* Tarefas a realizar
1 - Enumere os sentimentos com que a personagem se move ao buscar vingança, segundo o texto sobre a série Bom dia, Verônica.
2 - No texto sobre a série Bom dia, Verônica, qual é a função exercida por Verônica Torres?
3 - Retome o texto sobre a série Bom dia, Verônica a partir da última frase apresentada e dê continuidade a ele.

* Texto extraído
Crepúsculo, Verônica.

PARTE I: RESUMO E APONTAMENTOS

PARTE I: RESUMO E APONTAMENTOS

Deite-se no sofá, ligue a televisão, aperte ou acesse a Netflix, aprecie o cardápio de seleções e estará lá: Bom dia, Verônica. Original da Netflix, a série retrata a história de Verônica Torres (uma escrivã da polícia civil de SP) que tem sua vida modificada após uma vítima de violência cometer suicídio, na sua frente, na delegacia. Dá-se, então, em perpassar a temporalidade para enfim, uma análise crítica sobre a mensagem da série.

Na primeira temporada, as contradições da personagem se misturam a sua formação. A sua relação amorosa começa a se abalar, as relações no trabalho estão tencionadas seja em conflito - seja em um desejo sublimado ou nas relações sociais -  a dificuldade em proteger os indivíduos a quem se pretende. Tudo isto em duas histórias paralelas, o galanteador que é obcecado por iludir mulheres que realizaram bariátrica e tirar fotos sensuais e nuas destas - após o uso de algum entorpecente na bebida. Na outra história, um tenente-coronel da PM de SP realiza sequestro, sexo e morte de mulheres vindas do Ceará além deste fato, a prática de violência intensa para com a sua companheira.

Verônica vai tentar se situar entre o desejo e as ações. Começa a questionar as ações que são inseridas, passa a questionar as ordens e gerar conflitos para com colegas de trabalho. Nisto, mergulha numa procura sobre si, sobre sua origem e aquilo que lhe move. Perpassando esta jornada na primeira temporada, a protagonista parece lidar com a melancolia. O luto mal digerido da morte de seus pais prossegue na continuação de suas relações e apresenta uma personagem que não sabe lidar com a pressão referente a perda. A fissura existe e passa, ao longo das temporadas, a uma fratura intensa e profunda.

Em suma, Verônica não sabe como lidar com perder, ter uma derrota ou mesmo ficar se controle. É ela que irá procurar controlar todas as ações e efetividades acerca do que tem em sua volta. A própria decisão final demonstra que a defesa da família foi um ato egoístico que pretendia prosseguir e priorizar as suas investigações. Outra característica da personagem, após os variados traumas, é a vingança. Ao se mover com ira, ódio e raiva, a personagem nos apresenta que a vingança e a morte podem purificar e ser um efeito catártico frente a uma aniquilação do outro, contudo, não há, aqui, a digestão da melancolia e do luto.

* Trecho de dados
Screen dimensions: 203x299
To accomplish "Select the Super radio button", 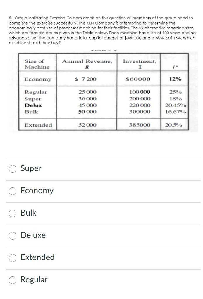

* Respostas das tarefas
1 - Ira, ódio e raiva.

2 - Escrivã da polícia civil de SP.

3 -
Na segunda temporada, a protagonista passa a lidar com um antagonista que aqui já demonstra um poder ainda maior. O antagonista é alguém querido e amado - por ser um líder religioso - necessitando assim, criar uma bolha que promove uma aparência frente a essência. A este, há um refinamento referente ao anterior. Se antes, o personagem provocava medo e terror pela sua escala de violência, o posterior já provoca horror e uma sensação desconfortável visível na maneira como toca ou mesmo olha as pessoas ao seu redor. O poder do missionário pode ser verificado com os fins e meios ao qual este se apresenta junto as capilaridades e profundidades do sistema ao qual é trabalhado na série.

Aqui, neste temporada, já nos é apresentado o tema o incesto e a outra posição da mulher. Se antes há uma tentativa de combatividade - silenciada pela morte ou pela ameaça - agora se dá pela submissão e o medo. Nesta temporada, a protagonista precisará estender e confiar em outras personagens para que consiga aliados e prender um suspeito tão poderoso. Diferente da morte da primeira temporada, agora o antagonista é preso e passa a ser seguido o processo burocrático que visa auxiliar e favorecer a força nas instituições.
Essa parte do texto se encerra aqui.